Check each line of the data for "computer" and select those that have it.
[Provided records — start]
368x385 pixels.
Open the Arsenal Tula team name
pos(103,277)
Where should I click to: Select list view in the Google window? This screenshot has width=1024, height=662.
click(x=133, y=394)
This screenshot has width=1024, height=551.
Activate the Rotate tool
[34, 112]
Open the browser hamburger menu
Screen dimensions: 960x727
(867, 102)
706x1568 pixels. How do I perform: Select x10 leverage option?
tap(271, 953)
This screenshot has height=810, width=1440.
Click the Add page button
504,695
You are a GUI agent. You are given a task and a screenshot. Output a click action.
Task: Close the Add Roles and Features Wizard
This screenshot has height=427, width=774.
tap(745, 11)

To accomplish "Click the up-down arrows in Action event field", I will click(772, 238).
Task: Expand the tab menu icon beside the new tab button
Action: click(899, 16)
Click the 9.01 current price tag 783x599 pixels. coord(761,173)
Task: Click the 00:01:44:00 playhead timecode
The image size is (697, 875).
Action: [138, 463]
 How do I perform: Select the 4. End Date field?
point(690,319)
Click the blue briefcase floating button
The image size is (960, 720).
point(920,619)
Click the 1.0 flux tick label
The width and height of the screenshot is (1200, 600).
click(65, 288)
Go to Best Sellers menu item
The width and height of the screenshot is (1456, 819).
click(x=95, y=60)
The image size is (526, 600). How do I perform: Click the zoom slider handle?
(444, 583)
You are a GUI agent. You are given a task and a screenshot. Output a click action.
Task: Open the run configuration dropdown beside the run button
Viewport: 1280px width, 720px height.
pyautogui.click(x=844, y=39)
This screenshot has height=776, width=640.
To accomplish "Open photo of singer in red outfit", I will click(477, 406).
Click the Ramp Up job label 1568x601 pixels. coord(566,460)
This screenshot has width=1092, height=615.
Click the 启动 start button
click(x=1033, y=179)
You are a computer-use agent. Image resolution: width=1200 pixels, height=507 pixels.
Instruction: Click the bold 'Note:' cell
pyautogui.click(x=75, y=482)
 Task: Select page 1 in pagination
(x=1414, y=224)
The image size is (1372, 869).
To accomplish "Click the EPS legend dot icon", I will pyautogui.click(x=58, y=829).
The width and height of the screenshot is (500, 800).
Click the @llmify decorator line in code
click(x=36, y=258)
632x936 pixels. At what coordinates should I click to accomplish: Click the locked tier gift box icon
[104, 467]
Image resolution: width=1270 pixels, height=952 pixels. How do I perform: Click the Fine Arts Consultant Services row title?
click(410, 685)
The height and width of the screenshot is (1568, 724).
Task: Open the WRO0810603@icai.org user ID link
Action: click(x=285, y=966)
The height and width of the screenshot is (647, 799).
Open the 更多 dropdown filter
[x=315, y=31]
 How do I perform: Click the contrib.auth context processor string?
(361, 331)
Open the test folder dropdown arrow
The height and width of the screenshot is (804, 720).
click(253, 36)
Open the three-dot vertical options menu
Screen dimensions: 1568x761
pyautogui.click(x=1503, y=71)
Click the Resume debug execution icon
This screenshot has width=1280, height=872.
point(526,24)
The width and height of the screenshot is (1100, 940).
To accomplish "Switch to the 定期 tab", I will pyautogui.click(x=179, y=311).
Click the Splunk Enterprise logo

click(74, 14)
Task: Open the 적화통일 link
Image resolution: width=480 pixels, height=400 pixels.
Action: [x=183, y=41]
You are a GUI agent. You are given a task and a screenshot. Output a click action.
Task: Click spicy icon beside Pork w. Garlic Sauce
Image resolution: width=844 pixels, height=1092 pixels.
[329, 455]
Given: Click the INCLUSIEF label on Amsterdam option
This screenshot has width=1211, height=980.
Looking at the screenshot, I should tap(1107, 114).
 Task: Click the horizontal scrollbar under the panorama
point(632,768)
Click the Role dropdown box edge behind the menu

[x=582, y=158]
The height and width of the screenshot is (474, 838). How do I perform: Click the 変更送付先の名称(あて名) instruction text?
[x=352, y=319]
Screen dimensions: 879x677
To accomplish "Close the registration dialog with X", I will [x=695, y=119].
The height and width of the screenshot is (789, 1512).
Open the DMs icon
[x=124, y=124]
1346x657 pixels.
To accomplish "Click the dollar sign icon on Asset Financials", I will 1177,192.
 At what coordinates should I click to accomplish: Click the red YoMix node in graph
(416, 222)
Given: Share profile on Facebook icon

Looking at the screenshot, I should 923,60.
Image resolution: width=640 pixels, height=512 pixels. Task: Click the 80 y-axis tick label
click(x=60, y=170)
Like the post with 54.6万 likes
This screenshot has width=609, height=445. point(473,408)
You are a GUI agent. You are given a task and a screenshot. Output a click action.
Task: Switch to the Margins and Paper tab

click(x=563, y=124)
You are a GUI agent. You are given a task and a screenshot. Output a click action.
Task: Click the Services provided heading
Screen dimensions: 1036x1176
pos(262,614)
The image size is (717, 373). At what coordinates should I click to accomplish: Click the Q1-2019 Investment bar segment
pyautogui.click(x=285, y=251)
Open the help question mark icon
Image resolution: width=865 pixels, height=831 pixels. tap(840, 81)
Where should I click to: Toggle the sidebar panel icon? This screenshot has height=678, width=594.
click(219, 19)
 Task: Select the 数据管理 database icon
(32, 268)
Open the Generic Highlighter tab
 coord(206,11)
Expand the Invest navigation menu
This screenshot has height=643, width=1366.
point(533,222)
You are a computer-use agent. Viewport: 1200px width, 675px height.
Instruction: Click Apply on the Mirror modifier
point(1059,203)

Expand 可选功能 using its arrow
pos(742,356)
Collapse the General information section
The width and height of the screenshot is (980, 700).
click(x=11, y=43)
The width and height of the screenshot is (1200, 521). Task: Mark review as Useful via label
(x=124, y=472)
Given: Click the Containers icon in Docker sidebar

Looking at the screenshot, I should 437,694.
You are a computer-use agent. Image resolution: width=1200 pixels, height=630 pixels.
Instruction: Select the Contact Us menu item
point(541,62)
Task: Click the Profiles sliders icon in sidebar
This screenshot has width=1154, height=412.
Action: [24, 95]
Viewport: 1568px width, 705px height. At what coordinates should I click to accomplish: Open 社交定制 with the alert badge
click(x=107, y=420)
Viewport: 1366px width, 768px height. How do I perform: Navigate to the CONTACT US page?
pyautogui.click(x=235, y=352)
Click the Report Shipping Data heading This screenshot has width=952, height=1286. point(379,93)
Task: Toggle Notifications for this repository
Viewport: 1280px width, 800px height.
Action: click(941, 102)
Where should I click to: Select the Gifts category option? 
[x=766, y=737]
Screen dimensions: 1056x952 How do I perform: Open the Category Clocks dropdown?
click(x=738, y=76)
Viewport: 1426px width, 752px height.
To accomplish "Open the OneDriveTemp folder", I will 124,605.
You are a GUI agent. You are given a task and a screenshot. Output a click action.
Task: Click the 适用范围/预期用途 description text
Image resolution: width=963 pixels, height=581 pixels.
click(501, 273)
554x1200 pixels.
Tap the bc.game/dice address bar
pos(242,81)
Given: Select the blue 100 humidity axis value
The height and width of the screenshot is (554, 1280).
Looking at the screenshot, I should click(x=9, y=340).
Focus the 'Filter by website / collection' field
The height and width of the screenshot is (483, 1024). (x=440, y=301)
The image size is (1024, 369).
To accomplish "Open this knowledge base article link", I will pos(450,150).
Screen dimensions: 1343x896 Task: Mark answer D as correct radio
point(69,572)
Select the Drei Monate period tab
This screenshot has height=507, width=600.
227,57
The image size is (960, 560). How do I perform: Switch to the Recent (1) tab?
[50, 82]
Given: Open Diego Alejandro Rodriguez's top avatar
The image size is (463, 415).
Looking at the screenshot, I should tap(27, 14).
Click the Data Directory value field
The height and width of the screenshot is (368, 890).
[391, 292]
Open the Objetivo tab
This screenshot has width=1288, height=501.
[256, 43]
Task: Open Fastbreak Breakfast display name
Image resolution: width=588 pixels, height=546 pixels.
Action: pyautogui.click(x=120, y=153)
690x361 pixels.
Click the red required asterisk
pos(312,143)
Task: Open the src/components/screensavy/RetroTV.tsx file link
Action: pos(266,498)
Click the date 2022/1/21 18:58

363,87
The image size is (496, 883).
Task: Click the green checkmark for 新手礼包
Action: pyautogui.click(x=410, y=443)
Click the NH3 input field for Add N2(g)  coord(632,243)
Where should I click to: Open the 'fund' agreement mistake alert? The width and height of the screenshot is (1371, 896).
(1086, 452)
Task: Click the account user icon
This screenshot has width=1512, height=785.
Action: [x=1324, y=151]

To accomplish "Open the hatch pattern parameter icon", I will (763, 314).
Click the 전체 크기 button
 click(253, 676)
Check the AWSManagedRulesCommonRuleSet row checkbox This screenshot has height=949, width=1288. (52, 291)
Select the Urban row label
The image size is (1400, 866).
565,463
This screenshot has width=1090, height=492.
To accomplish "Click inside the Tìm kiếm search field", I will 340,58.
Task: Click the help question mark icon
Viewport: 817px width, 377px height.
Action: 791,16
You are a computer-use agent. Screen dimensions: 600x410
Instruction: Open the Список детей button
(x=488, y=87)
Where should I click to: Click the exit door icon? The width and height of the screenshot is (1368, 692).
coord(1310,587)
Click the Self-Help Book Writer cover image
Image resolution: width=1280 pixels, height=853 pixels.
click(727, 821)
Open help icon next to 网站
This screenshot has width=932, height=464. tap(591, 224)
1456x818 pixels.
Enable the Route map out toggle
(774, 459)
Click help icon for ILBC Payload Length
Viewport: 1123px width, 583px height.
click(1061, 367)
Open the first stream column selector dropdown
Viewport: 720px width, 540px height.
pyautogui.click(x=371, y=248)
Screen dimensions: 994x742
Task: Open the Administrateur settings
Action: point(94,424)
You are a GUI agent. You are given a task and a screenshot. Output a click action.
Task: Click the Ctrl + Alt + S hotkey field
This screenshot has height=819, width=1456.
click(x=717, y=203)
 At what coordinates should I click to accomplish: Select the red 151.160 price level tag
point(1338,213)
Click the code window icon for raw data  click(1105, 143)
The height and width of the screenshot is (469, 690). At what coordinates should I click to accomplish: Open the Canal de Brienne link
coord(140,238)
[Provided records — finish]
Reply to the task -
You are a computer-use agent. Image resolution: width=1200 pixels, height=507 pixels.
You are a computer-use agent. Viewport: 1200px width, 675px height.
You are a computer-use agent. Image resolution: width=1200 pixels, height=630 pixels.
You are a computer-use agent. Screen dimensions: 600x410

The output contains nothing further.